Linhas do conjunto de dados:

+--

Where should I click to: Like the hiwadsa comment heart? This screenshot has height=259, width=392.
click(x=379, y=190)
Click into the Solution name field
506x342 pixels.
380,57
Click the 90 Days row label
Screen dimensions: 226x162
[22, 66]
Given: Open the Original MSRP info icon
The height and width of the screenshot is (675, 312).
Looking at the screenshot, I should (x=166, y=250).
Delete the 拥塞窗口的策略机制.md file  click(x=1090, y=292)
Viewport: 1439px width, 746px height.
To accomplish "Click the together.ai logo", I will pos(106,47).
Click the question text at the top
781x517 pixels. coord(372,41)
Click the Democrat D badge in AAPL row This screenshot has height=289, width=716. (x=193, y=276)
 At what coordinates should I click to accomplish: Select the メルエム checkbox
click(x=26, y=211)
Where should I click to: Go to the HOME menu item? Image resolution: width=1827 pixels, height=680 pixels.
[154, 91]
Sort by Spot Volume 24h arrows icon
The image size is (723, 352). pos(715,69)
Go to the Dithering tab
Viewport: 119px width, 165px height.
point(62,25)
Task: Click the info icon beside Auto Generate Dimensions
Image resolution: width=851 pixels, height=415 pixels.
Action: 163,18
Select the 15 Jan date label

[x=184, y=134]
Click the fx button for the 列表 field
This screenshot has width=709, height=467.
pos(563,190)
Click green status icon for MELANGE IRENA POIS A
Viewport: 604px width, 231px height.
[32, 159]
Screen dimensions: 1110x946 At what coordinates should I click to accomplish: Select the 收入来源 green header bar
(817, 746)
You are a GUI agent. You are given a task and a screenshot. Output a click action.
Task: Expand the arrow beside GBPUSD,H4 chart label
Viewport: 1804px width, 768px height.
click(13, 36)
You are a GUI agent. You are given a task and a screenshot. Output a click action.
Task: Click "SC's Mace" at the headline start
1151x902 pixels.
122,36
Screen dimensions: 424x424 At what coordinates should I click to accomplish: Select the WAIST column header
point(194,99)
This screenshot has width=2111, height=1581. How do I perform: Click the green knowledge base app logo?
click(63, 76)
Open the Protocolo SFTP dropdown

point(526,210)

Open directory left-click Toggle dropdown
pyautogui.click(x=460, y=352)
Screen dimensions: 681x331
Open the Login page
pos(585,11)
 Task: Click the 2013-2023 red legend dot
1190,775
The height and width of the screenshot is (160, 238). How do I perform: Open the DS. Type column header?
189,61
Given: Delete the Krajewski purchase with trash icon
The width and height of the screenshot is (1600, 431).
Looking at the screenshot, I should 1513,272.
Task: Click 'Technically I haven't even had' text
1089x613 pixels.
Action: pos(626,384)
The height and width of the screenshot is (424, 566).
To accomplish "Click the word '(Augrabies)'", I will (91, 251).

+--

*EXERCÍCIO ESCRITO*.
Transcreva todas as entradas acima, linha por linha, sem alterar nenhum caractere.

*RESOLUÇÃO DO PROBLEMA*.
Where should I click to: Like the hiwadsa comment heart? This screenshot has height=259, width=392.
click(x=379, y=190)
Click into the Solution name field
506x342 pixels.
380,57
Click the 90 Days row label
Screen dimensions: 226x162
[22, 66]
Given: Open the Original MSRP info icon
The height and width of the screenshot is (675, 312).
Looking at the screenshot, I should (x=166, y=250).
Delete the 拥塞窗口的策略机制.md file  click(x=1090, y=292)
Viewport: 1439px width, 746px height.
To accomplish "Click the together.ai logo", I will pos(106,47).
Click the question text at the top
781x517 pixels. coord(372,41)
Click the Democrat D badge in AAPL row This screenshot has height=289, width=716. (x=193, y=276)
 At what coordinates should I click to accomplish: Select the メルエム checkbox
click(x=26, y=211)
Where should I click to: Go to the HOME menu item? Image resolution: width=1827 pixels, height=680 pixels.
[154, 91]
Sort by Spot Volume 24h arrows icon
The image size is (723, 352). pos(715,69)
Go to the Dithering tab
Viewport: 119px width, 165px height.
point(62,25)
Task: Click the info icon beside Auto Generate Dimensions
Image resolution: width=851 pixels, height=415 pixels.
Action: 163,18
Select the 15 Jan date label

[x=184, y=134]
Click the fx button for the 列表 field
This screenshot has width=709, height=467.
pos(563,190)
Click green status icon for MELANGE IRENA POIS A
Viewport: 604px width, 231px height.
[32, 159]
Screen dimensions: 1110x946 At what coordinates should I click to accomplish: Select the 收入来源 green header bar
(817, 746)
You are a GUI agent. You are given a task and a screenshot. Output a click action.
Task: Expand the arrow beside GBPUSD,H4 chart label
Viewport: 1804px width, 768px height.
click(13, 36)
You are a GUI agent. You are given a task and a screenshot. Output a click action.
Task: Click "SC's Mace" at the headline start
1151x902 pixels.
122,36
Screen dimensions: 424x424 At what coordinates should I click to accomplish: Select the WAIST column header
point(194,99)
This screenshot has width=2111, height=1581. How do I perform: Click the green knowledge base app logo?
click(63, 76)
Open the Protocolo SFTP dropdown

point(526,210)

Open directory left-click Toggle dropdown
pyautogui.click(x=460, y=352)
Screen dimensions: 681x331
Open the Login page
pos(585,11)
 Task: Click the 2013-2023 red legend dot
1190,775
The height and width of the screenshot is (160, 238). How do I perform: Open the DS. Type column header?
189,61
Given: Delete the Krajewski purchase with trash icon
The width and height of the screenshot is (1600, 431).
Looking at the screenshot, I should 1513,272.
Task: Click 'Technically I haven't even had' text
1089x613 pixels.
Action: pos(626,384)
The height and width of the screenshot is (424, 566).
To accomplish "Click the word '(Augrabies)'", I will (91, 251).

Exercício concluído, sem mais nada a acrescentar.